Artist Gunter Demnig lays Stolpersteine, small brass plaques that commemorate victims of the Nazis, in Cologne in 2015 (photo credit: KARIN RICHERT)
Artist Gunter Demnig lays Stolpersteine, small brass plaques that commemorate victims of the Nazis, in Cologne in 2015
(photo credit: KARIN RICHERT)
A stolperstein (“stumbling block” in German) commemorating a Holocaust victim was defaced in Rome, the Italian daily Corriere della Sera reported on Thursday.
The stolpersteine are memorial engraved brass stones placed in front of Holocaust victims’ former residences. The art project was created in 1992 by German artist Gunter Demnig. Each stone features the name, year of birth, date of arrest and fate of the person honored. There are currently about 70,000 stones in 21 countries in Europe.
Two hundred and eighty-eight stolpersteine can be found in Rome. In the night between Monday and Tuesday, someone placed a black sticker on a stone located in the city center, just meters away from Portico D’Ottavia, the heart of the ancient Jewish Ghetto. The sticker was cut to perfectly fit the stone and read a message in German: “The murderer always returns to the scene of the crime.”
According to the Corriere della Sera, the Italian authorities are investigating the incident.
“This is not vandalism, this is a provocation,” the Chief Rabbi of Rome Riccardo Di Segni told the Italian daily. “I am thinking of the place chosen by these people to do what they did: Via della Reginella [ the street where the stone was defaced] is not any street, it was a key site for the deportation of the Jews of Rome.”

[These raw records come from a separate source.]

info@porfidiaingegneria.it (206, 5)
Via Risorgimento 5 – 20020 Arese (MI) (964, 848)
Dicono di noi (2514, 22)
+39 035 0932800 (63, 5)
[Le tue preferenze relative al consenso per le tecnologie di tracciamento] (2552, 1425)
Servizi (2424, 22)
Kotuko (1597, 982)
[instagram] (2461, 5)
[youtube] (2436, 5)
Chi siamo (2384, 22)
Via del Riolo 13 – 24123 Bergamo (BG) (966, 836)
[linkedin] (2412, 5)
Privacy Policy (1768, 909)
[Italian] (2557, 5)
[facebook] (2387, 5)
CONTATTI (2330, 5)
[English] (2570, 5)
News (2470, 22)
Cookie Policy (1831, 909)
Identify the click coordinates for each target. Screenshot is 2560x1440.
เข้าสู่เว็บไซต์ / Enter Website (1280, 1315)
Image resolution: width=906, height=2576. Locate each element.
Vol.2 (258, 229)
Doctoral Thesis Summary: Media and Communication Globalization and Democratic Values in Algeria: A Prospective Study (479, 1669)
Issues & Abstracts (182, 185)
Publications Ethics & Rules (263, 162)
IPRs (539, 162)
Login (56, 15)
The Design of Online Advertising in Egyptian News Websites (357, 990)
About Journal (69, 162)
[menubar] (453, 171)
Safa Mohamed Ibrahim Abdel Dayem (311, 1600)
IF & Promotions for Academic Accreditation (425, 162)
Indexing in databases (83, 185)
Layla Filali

Other memorial stones in the city were already targeted in the past: among others, 20 stolpersteine in the Monti neighborhood were stolen in December 2018.
In a separate incident reported by the Italian press on Thursday, numerous swastikas and Celtic crosses graffiti appeared around the town of Fiumicino, which belongs to the metropolitan city of Rome.
Many of the graffiti defaced the leaflets displaying poetry that a group of anonymous local young had plastered to cover swastikas and other hate symbol graffiti in Fiumicino earlier this week.  
Rabbi Di Segni told the Corriere della Sera that he would address the Jewish Community of Rome on Thursday night at an event to mark the Hebrew date anniversary of the victory over the Nazi-Fascists in World War Two.
“I will tell them that the fight is not over,” he added.